REQUIRED ACTIONS >>
**1.** Answer these questions using the passage below on dependoparvoviruses and erythroparvoviruses:
(a) In which animals and which city was Murine adeno-associated virus DNA detected in feces?
(b) In what year was simian parvovirus discovered?
(c) In which country was seal parvovirus DNA detected in the brain tissue of a harbor seal?
**2.** Summarize the passage below on dependoparvoviruses and erythroparvoviruses in two sentences.

SELECTED PASSAGE >>
+++++

Other dependoparvoviral DNA detected in fecal samples include (1) California sea lion adeno-associated virus 1 (CslAAV1, Pinniped dependoparvovirus 1), in feces of sea lions in California , (2) Murine adeno-associated virus (MAAV)1 and -2 (Rodent dependoparvovirus 1 and 2), respectively, in feces of house mice in New York City , and (3) Feline dependoparvovirus (FdPV, Carnivore dependoparvovirus 1), detected in two cats in an outbreak of vomiting and diarrhea in a shelter in British Columbia, Canada .
This genus also includes the only known reptilian parvoviruses, such as snake AAV (SAAV, Squamate dependoparvovirus 1), which has been isolated from a ball python, propagated in viper and iguana heart cells, and fully sequenced . Partial genome sequences of a dependoparvovirus were detected in an Indonesian pit viper  and a chequerboard worm lizard . A dependoparvovirus was detected in a bearded dragon (BDPV, Squamate dependoparvovirus 2) . No diseases have been associated with any of these reptilian parvoviruses.
The genus Erythroparvovirus (formerly Erythrovirus) includes viruses detected in a wide range of species including primates, seals, cattle, and rodents (Fig. 2, Table 1). Human parvovirus B19 (B19V) infection is common in humans, and can be either asymptomatic or symptomatic, with a wide range of clinical diseases including erythema infectiosum (fifth disease) in children, chronic arthropathy in adults, hydrops fetalis, and transient aplastic crisis [228,229,230]. Recently, a B19V-related virus was detected in free-ranging and captive new world primates in Central America . Simian parvovirus (SPV, Primate erythroparvovirus 2) shares features with B19V, including its molecular structure and tropism for the bone marrow, but most infections are non-pathogenic except in immunosuppressed or anemic monkeys [53, 54]. SPV was discovered in 1992 when immunosuppressed macaques developed severe anemia. Histology revealed decreased erythroid and myeloid lineages with occasional intranuclear viral inclusions, and EM showed intranuclear viral particles characteristic of parvoviruses . In 2000, erythroparvoviruses were identified in the serum of captive nonhuman primates with anemia, including rhesus macaque parvovirus (RmPV, Primate erythroparvovirus 3) and pig-tailed macaque parvovirus (PmPV, Primate erythroparvovirus 4) .
Bovine parvovirus 3 (BPV3, Ungulate erythroparvovirus 1) was first detected in bovine serum , and later in cattle in Brazil , but no disease has been associated. Chipmunk parvovirus (ChpPV, Rodent erythroparvovirus 1) was identified in the sera of Manchurian chipmunks in Korea , and its NS1 induces apoptosis in COS-7 cells, similar to what has been observed with NS1 of other parvoviruses . No disease has been associated with ChpPV infection.
Seal parvovirus (SePV, Pinniped erythroparvovirus 1) DNA was detected in brain tissue of a harbor seal with non-suppurative meningoencephalitis in the Netherlands . ISH revealed viral NA in the cerebral parenchyma adjacent to the meninges, suggesting a potential association between the virus and lesions. Analysis of archived tissues (1988–2014) from harbor and grey seals demonstrated that SePV DNA was present in both populations . Currently, these findings provide weak evidence to support pathogenicity and are limited by the feasibility of experimental infections of marine mammals (Table 2).

+++++

DATA EXTRACT >>

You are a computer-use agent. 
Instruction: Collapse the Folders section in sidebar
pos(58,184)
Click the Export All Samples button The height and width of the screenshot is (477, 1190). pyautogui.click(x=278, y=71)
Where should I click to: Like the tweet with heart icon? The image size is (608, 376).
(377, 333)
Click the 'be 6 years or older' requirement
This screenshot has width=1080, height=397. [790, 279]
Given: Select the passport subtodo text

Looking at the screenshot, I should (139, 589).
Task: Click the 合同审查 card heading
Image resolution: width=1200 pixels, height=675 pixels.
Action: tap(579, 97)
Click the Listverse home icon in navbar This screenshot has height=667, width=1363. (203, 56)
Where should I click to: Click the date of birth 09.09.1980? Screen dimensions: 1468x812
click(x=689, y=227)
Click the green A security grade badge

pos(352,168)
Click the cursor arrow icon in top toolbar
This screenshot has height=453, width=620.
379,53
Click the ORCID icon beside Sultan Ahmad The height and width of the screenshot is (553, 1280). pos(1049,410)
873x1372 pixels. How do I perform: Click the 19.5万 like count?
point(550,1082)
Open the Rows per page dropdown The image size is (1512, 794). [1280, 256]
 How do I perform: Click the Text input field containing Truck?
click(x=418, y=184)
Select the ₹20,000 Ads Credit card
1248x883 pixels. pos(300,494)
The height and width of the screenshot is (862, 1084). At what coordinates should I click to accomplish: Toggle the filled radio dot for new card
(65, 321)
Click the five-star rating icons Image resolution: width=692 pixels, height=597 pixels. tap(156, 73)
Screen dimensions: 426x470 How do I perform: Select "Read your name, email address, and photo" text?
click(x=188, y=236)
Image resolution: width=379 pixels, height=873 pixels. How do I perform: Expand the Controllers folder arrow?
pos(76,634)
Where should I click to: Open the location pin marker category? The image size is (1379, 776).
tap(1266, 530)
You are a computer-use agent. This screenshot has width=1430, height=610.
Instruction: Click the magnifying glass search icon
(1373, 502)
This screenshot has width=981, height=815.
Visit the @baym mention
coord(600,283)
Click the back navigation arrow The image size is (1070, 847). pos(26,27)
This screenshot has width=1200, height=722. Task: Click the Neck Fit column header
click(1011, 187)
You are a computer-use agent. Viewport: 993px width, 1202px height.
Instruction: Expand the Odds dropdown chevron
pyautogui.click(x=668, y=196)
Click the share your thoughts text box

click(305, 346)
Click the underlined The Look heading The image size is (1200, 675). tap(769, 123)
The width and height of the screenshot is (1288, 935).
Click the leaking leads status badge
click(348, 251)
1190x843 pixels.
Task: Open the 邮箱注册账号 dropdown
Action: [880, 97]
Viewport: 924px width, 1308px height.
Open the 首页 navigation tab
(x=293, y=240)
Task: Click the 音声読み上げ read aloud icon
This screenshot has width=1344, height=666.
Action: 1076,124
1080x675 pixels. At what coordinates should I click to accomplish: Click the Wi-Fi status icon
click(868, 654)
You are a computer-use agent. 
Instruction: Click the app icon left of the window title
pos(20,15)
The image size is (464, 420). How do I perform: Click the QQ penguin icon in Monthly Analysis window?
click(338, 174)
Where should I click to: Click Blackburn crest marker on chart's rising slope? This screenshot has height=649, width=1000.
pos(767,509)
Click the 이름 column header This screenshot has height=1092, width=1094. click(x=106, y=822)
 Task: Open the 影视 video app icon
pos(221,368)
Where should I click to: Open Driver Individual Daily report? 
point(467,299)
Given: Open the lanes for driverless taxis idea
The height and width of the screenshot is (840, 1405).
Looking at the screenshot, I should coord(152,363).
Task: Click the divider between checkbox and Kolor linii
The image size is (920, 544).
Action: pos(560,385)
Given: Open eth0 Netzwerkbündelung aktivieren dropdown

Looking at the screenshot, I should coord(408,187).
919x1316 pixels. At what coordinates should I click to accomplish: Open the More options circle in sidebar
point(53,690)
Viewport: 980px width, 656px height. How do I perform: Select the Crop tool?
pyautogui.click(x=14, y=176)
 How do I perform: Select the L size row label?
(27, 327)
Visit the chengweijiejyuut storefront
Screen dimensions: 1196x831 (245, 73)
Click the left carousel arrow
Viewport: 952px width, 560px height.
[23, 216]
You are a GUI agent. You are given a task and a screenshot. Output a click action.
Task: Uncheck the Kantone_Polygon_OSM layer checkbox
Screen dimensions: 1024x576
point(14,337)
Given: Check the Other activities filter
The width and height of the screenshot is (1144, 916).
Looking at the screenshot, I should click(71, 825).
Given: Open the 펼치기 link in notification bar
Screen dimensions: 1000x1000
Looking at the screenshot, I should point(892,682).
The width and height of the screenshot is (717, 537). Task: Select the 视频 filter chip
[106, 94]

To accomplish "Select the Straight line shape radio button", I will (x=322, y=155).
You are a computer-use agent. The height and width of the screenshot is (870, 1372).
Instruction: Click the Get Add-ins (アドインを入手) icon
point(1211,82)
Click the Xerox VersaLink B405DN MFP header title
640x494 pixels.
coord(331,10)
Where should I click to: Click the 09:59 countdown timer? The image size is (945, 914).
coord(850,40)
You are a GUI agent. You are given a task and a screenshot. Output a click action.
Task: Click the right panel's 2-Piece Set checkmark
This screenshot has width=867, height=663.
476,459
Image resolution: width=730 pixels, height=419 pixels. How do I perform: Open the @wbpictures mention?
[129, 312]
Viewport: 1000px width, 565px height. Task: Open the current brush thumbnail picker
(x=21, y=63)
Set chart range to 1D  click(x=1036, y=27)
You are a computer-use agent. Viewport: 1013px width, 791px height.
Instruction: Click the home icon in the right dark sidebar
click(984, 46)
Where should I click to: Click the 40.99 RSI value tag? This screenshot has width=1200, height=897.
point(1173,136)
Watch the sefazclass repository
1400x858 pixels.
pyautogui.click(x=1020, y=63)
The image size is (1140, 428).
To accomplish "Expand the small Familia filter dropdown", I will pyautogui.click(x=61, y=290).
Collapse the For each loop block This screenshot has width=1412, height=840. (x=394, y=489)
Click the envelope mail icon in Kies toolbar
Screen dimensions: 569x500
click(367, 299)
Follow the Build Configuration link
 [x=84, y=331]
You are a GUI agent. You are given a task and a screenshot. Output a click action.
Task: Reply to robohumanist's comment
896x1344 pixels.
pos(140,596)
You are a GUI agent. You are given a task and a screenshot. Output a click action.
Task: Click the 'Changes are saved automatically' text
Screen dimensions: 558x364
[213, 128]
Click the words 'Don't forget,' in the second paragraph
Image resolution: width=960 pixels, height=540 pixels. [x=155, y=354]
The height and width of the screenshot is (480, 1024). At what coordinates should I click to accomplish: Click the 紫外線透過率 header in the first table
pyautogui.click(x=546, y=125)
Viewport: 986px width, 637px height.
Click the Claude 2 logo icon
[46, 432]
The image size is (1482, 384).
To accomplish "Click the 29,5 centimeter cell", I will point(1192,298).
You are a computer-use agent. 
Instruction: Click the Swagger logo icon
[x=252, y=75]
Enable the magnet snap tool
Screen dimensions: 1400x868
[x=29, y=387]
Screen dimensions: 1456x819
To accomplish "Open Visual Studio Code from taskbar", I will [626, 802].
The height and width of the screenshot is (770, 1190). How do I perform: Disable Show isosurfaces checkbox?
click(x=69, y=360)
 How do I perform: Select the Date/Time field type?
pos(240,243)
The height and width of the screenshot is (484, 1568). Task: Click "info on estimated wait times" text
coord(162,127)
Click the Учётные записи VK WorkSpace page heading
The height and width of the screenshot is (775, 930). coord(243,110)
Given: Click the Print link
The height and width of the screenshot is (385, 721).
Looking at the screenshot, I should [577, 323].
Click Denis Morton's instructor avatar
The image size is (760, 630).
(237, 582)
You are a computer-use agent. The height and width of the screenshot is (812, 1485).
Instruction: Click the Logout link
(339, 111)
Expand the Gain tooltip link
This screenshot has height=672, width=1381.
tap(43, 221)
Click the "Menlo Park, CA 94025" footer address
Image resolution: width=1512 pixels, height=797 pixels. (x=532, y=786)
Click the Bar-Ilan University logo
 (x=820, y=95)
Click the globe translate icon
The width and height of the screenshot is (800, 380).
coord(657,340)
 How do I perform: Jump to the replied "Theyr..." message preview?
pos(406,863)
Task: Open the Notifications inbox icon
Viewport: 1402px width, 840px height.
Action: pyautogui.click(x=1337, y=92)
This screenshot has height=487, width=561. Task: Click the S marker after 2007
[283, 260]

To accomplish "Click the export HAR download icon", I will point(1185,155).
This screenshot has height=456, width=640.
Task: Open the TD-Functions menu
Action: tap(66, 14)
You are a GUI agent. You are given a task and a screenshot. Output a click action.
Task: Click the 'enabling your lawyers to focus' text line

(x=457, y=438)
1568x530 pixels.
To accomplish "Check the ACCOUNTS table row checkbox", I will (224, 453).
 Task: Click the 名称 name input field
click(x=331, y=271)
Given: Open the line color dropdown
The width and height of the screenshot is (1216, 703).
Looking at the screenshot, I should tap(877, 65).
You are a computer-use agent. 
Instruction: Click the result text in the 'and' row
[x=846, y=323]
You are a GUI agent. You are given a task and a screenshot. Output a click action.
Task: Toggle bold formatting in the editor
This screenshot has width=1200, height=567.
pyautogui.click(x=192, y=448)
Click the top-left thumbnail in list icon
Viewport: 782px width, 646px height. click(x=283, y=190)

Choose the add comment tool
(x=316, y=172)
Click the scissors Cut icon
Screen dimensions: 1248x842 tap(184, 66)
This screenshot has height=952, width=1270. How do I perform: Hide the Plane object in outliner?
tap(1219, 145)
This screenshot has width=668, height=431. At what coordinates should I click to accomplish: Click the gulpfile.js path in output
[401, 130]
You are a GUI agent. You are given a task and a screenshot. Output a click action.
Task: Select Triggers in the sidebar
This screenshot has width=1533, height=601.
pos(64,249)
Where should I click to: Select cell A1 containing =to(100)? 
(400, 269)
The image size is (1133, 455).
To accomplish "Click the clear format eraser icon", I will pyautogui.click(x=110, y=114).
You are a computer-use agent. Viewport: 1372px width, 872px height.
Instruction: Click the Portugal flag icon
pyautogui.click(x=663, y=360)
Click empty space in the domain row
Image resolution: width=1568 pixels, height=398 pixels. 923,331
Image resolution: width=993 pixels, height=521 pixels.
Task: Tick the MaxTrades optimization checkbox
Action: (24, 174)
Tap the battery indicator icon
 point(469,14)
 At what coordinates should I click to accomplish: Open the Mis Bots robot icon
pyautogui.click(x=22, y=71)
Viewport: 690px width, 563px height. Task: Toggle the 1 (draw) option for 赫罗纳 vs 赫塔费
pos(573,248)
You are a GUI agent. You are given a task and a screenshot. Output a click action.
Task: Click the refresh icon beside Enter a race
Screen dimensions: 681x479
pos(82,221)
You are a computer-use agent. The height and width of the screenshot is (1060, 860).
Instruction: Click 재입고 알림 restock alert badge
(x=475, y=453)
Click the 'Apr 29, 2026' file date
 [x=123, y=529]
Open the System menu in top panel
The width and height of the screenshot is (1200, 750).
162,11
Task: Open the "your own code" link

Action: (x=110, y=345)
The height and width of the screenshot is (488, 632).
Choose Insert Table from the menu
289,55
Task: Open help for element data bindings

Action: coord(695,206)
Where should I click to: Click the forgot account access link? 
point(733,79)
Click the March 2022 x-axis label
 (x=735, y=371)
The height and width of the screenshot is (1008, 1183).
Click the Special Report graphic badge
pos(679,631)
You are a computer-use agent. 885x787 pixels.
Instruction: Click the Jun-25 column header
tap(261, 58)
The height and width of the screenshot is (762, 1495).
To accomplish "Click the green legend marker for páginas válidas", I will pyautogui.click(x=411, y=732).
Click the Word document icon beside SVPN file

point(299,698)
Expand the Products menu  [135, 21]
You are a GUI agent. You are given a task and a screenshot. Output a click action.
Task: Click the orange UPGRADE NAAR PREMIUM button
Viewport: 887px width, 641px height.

+++++

ANSWERS GIVEN >>
**1.**
(a) House mice in New York City
(b) 1992
(c) The Netherlands

**2.** Dependoparvoviral DNA has been detected in the feces of sea lions, house mice, and cats, and the genus also includes the only known reptilian parvoviruses, none of which has been associated with disease. Erythroparvoviruses have been detected in primates, seals, cattle, and rodents, including the common human parvovirus B19 and a seal parvovirus, and the findings for the seal parvovirus provide only weak evidence of pathogenicity.